I don’t give a shit!” she yelled. She was smoking a cigarette, taking long, angry drags.

“What happened, Negy?” I asked, as she sank into the sofa and continued to smoke.

“Ayy … ayy … You’re crazy, Negy.” I heard a faint moaning coming from the kitchen, where I found Negra’s husband, Victor, sitting on a chair and holding his stomach with one hand. There was blood on his shirt and on the floor.

“That bitch is crazy, man. That bitch is crazy.”

“Victor, let me look at that shit.” I knelt down and gently moved his hand away.

It was a small but deep gash. “That shit is nasty, bro. How’d that happen?”

Negra rushed into the kitchen and began to yell. “That’s good for him, Chino! For being a
cabrón
!”

“She’s crazy, she’s … fucken crazy … Chino,” Victor responded weakly. He was leaking blood slowly but steadily.

“Look, Negra, we have to get him to Metropolitan.”

“He doesn’t want to go!” she yelled, and then lit another cigarette.

“Ayy … ayy … ayy … coño.”
His moaning made Negra angrier and she erupted.

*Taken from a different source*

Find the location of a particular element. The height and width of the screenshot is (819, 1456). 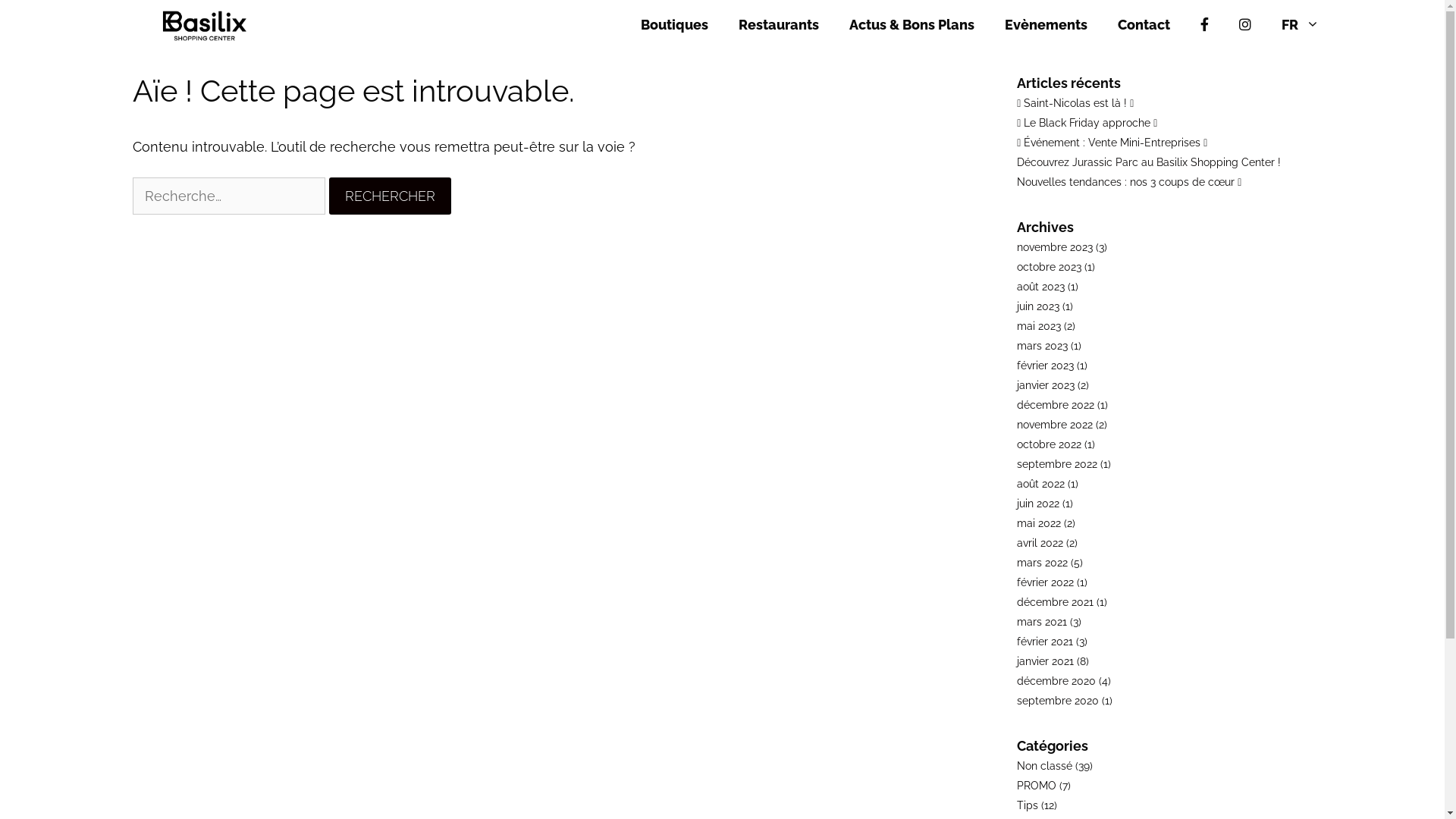

'FR' is located at coordinates (1266, 25).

“Chino, I’m doing the laundry, right!”—she took a violent drag—“and I find in his pocket a movie ticket stub for
Donnie Brasco
”—she blows smoke—“I know, I know what he’s been up to. But to make sure I ask him while I’m cooking, does he want to go to the movies tonight after dinner?”

“Thass a lie, Chino, she’s lying,
ayy … ayy … Dios Mío.

Negra yells at Victor to shut the fuck up and then continues. “So I asked him, ‘
Papi
, you want to go to the movies?’ He says, ‘Sure, why not.’ I say, ‘I want to see
Donnie Brasco.
’ He tells me, ‘All right, let’s see that.’ I say, ‘Unless you’ve seen it already with your buddies Mike and Nando.’ He says, ‘No, I haven’t.’ I say, ‘Are you sure you haven’t seen it?’ He smiles and tells me, ‘No, I haven’t gone to the movies since I
went with you.’ ” She stopped and stared at Victor. “So I showed him the stub, Chino. I told him this was in his shirt pocket. Thass right, you didn’t see this with Mike or Nando or with me because this is a movie you took another woman to see!”

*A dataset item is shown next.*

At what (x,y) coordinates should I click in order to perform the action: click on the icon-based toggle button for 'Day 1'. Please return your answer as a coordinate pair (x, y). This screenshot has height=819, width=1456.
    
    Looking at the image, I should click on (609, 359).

“She’s crazy. I … I always like Al Pacino … you know that, Chino. Right? Right? Tell her, tell her I always liked Pacino.” In pain, Victor was begging for help.

“I’ll tell her on the way to Metropolitan, man. We got to take you there quick, bro,” I said, and knelt down to check his wound again. He shrugged me away. I turned back to look at Negra.

“Negy, he needs to go—”

“He doesn’t want to go!” she shrieked.

“What about calling an ambulance, then!” I shouted back. Everyone was angry now and I wasn’t about to be left behind.

“Nah … nah … I don’t want anyone called,” Victor said.


Que me lleven.
Die. Bleed to death then!” she said, lighting another cigarette and stomping back into the living room.

“Chino, come closer,” Victor said, “You got to … take me … to Mount Sinai,” he whispered.

“But Metropolitan is two blocks from here.” It made sense to go there, because Mount Sinai was all the way west on Fifth Avenue.

“Nah, cuz Negra might wanna come too … and … and … Negra can’t come to Metro … see … my girl … she … she works at Metropolitan … emergency room … an’ this is her shift.”

“Wha?”

“Not so loud … 
ayy
 … man, I feel dizzy.” Right then Negra walked back in. Her face seemed less angry and I thought I even detected some remorse. She joined me, kneeling next to Victor, and started to coo, whispering that he should let us call the paramedics, brushing his hair back lightly. I knew that Victor would never agree to that because the ambulance would drive him to the nearest hospital, Metropolitan.